Вечером родня собралась в избе, за большим столом; свет выключили, зажгли четыре свечи. Тени сидящих плавали по оштукатуренным стенам. В спальне зычно храпел обеспамятевший от горя и хлопот Петико; рот его запал, кожа тонко натянулась на черепе. «Тоже не жилец!» — подумала Тамара, зайдя со свечкою в спальню, глянуть на отца. Сначала устыдилась своей мысли, а потом… что же, дело житейское, надо готовиться!..
Ночная птица крячила в яблонях. Мелита взяла Валичку за руку, встала, — и они пошли в тесный закуток, где им была приготовлена постель. Здун тяжело глядел им вслед.
— Ну, все, — сказал он. — Все. Все!..
— Да, пожалуй, — отозвался Илья. — Надо идти и нам.

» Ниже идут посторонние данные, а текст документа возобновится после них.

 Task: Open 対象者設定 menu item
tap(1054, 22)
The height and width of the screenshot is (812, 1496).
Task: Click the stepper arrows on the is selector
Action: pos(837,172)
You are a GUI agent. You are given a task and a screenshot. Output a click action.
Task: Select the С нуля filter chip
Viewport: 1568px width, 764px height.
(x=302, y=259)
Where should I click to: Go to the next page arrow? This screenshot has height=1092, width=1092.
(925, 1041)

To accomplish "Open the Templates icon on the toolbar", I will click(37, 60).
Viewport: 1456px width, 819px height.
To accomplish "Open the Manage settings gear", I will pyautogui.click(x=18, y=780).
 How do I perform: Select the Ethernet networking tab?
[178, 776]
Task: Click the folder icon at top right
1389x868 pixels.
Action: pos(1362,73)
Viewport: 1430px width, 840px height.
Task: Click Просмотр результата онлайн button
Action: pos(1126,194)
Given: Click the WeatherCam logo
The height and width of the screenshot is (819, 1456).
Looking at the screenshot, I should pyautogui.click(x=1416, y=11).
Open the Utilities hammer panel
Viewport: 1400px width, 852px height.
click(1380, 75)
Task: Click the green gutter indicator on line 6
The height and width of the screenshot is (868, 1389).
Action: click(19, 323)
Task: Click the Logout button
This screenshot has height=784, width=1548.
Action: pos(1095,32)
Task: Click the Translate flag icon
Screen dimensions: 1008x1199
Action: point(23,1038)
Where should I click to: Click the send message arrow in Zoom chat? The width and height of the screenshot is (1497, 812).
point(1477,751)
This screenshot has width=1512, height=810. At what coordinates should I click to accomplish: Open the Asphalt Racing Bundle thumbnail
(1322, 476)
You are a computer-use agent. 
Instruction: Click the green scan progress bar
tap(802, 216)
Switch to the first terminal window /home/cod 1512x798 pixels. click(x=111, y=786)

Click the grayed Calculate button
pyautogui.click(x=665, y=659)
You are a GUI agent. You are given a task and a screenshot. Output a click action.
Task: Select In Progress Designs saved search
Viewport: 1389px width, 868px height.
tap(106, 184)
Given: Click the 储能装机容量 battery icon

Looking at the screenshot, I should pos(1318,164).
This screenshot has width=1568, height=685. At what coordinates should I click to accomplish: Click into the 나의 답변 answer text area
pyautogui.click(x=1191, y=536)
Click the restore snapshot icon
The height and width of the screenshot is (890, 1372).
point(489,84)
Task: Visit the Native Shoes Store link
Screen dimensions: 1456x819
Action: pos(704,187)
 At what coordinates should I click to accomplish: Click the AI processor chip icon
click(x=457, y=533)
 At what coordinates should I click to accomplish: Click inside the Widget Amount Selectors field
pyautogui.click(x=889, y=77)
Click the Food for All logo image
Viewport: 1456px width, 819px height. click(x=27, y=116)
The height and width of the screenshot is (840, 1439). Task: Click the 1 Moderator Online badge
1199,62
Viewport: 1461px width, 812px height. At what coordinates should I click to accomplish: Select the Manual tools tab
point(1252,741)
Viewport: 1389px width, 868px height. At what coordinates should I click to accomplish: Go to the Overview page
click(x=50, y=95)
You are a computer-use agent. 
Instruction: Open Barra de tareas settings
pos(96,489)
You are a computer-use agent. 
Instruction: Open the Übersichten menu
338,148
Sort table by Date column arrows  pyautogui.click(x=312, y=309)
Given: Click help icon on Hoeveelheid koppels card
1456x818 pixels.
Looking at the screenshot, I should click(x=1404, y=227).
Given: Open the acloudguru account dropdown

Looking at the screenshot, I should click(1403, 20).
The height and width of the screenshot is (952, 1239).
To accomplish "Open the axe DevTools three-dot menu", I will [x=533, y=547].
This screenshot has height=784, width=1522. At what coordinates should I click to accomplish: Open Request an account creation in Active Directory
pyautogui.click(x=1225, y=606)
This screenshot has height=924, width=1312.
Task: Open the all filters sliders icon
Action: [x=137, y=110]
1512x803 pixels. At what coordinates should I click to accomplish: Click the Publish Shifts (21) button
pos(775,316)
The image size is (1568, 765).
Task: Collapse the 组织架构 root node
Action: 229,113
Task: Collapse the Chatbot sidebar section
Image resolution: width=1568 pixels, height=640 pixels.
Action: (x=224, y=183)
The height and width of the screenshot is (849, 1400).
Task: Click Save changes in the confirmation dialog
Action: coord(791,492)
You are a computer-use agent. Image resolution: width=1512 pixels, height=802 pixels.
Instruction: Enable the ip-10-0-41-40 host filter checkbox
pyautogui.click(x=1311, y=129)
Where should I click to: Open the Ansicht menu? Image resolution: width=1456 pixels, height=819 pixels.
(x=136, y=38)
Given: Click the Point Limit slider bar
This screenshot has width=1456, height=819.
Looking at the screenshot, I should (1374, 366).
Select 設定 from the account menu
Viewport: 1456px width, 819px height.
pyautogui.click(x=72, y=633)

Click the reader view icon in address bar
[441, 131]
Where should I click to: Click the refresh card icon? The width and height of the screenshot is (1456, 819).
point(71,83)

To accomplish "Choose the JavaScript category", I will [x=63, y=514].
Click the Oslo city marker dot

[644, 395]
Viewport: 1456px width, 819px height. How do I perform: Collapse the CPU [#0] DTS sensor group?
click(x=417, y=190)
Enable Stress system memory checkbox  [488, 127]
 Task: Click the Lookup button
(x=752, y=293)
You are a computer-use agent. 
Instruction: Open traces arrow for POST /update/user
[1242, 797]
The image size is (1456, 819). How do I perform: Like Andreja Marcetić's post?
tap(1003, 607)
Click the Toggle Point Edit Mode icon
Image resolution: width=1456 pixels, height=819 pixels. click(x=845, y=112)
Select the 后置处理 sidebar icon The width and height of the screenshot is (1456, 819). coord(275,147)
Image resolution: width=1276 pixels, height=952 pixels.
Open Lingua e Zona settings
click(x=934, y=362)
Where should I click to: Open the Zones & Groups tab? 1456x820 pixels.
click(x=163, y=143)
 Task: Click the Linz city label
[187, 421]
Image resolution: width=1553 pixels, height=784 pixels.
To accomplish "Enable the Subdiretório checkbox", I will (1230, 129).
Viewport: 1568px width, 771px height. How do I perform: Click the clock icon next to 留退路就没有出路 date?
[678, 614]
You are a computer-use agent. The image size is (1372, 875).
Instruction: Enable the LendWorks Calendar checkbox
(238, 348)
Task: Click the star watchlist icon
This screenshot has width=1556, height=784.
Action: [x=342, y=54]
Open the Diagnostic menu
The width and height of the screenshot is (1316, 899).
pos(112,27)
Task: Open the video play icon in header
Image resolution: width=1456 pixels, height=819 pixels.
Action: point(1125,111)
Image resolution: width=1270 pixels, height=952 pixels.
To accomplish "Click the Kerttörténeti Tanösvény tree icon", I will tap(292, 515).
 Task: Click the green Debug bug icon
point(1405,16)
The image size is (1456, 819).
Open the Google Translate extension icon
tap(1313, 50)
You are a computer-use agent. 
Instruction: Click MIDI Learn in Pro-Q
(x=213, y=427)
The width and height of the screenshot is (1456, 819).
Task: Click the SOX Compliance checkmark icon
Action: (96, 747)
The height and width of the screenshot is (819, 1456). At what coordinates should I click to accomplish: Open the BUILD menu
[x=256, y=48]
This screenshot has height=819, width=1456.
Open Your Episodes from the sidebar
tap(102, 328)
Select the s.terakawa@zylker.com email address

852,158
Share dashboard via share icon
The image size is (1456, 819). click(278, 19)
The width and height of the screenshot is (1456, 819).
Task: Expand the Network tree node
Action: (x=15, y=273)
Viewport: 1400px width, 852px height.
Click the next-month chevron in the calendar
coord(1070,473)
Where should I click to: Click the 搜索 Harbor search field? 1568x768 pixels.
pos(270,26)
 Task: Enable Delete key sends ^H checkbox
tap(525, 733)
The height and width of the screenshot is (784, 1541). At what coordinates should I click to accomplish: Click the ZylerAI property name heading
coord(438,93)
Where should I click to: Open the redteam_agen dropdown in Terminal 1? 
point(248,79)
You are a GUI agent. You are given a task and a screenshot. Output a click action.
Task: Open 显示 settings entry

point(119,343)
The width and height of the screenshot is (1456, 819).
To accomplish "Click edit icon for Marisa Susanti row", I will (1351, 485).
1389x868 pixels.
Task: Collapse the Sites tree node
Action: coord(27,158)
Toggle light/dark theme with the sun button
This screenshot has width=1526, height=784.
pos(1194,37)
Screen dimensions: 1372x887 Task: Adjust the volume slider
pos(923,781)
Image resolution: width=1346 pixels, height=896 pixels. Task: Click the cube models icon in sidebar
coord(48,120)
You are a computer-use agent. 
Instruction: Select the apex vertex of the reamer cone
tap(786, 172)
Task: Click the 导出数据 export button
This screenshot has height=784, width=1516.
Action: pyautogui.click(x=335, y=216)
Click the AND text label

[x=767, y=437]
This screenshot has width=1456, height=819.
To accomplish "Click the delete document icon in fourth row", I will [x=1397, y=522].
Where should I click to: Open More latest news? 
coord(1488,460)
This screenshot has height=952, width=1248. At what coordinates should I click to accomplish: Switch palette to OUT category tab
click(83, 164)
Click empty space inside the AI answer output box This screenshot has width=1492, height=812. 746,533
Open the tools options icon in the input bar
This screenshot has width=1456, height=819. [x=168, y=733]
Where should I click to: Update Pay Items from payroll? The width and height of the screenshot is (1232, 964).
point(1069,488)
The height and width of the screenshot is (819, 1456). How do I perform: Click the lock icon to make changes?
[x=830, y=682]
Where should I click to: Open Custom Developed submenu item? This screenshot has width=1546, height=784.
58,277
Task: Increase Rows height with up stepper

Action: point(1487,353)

Налей по последней.
Скоро за столом остались лишь омоновец и старый грузин.
— Разве уснешь! — молвил майор. — Пойдем в огород!
Тут самое бы время пропеть оду русскому огороду — не ту, что спета уже ему, кормильцу: для живущих при нем людей он и место тяжкой работы, и душевных чаепитий, и ребячьих игр, и драк, и разговоров за бутылкою, место близкой и скорой закуски, дивных тайн и укромных преданий — будь то зачатие младенцев, или, не к слову будь помянуто, упокоение ненужного плода. Это — Великое Поле, со своей жизнью и мистикой, и сводить его только к картошке, морковке или гороху — дело неправильное.
И никто не узнает, о чем говорили ночью в огороде два человека; да впрочем, была ли и ночь-то? Факт тот, что никто и никогда не встречал их больше на российских пространствах. А когда ушли — ночью, утром ли — это, в конце концов, не такое уж важные подробности, чтобы ломать голову. Ходил слух, что оба сели возле кладбища на утренний автобус, идущий в Емелинск; пытались выяснить даже, откуда такой слух пошел, да быстро утеряли интерес: была еще нужда искать следы нездешних, посторонних вообще людей!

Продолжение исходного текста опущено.